XHTML Basic 1.1 is less basic but is it better?

The W3C defined "XHTML Basic" as a cut down version of HTML, for low power and hand-held devices , including mobile phones, iTV, PDAs, coke machines and car dashboards. A new Working Draft of XHTML Basic 1.1 was released 5 July 2006. I used XHTML Basic 1.0 for teaching web design for general, mobile and accessible devices.

XHTML Basic 1.0 includes web headings, paragraphs, lists, links, basic forms, tables and images. It leaves out frames and styles defined inside the document (you had to use external style sheets). This makes it much easier to stop web designers learning bad habits. Instead of just saying "don't spread formatting information throughout your document, put it in a style sheet", a syntax driven editor will enforce this rule with XHTML Basic. If the designer uses a non-conforming tool, their web pages will not validate when tested.

This is okay for teaching, but XHTML Basic left out some useful stuff for the real world. I use the "Target" attribute to do web pages for group presentations. When you click on an external link, this opens a second window on the browser. It works very well on in an Access Grid room, with multiple screens: the main presentation stays open on one screen and you can open referenced document on another. But XHTML Basic 1.0 doesn't have the target attribute.

Also having to use external style sheets becomes annoying.
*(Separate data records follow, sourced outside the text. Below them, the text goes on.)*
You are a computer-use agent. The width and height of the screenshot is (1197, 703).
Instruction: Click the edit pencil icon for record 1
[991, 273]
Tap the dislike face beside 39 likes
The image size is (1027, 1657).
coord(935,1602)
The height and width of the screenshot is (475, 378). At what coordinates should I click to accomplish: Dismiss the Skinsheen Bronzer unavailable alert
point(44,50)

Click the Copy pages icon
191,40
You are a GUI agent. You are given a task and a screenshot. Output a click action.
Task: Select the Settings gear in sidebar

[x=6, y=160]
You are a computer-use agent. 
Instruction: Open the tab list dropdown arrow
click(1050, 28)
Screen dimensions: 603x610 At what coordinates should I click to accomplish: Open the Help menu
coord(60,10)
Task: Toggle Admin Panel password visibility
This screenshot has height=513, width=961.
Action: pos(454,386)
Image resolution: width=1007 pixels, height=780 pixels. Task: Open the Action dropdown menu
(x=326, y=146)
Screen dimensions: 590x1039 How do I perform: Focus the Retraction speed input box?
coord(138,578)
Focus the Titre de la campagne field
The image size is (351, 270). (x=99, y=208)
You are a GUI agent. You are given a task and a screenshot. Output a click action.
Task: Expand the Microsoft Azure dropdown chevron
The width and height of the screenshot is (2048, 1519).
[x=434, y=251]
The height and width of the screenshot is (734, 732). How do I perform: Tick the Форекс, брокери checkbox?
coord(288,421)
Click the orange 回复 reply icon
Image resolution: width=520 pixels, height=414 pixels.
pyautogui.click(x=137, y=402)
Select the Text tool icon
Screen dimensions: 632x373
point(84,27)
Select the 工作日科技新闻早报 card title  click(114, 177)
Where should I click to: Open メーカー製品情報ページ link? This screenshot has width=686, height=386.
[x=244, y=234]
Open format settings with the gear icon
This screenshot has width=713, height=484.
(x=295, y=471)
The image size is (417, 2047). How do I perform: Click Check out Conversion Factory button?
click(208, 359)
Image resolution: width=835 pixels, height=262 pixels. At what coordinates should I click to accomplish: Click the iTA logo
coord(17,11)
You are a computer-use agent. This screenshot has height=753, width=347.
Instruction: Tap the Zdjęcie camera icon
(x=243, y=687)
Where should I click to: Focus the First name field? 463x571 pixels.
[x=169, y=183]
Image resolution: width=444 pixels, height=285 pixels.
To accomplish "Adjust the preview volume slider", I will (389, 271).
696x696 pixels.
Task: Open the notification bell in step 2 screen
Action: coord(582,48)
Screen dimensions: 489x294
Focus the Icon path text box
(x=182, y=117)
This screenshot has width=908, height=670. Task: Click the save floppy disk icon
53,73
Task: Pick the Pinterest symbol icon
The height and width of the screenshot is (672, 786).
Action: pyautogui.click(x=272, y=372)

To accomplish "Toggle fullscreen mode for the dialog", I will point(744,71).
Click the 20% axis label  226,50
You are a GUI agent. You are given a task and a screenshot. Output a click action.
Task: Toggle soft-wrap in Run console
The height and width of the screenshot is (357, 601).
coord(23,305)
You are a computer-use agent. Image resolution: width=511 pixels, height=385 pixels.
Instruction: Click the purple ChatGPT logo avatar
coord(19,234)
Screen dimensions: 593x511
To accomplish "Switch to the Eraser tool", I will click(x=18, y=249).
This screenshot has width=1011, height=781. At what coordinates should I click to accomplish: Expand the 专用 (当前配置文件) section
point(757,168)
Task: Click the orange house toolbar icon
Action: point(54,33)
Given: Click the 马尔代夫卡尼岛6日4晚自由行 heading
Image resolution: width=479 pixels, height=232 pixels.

You have to define a style sheet just to change one little part of a web page.

Revision, 1.1 of XHTML Basic the W3C have added these features back, along with:
  • XHTML Forms (defined in [XHTMLMOD])
  • Intrinsic Events (defined in [XHTMLMOD])
  • The value attribute for the li element (defined in [XHTMLMOD])
  • The inputmode attribute
Of course, it will be some time before tools support XHTML Basic 1.1 and there are some grumbles about it leaving the path of purity.

There is also a new "Mobile Web Best Practices 1.0 - Basic Guidelines", 2 November 2006, to help with doing web pages for phones, TVs and PDAs.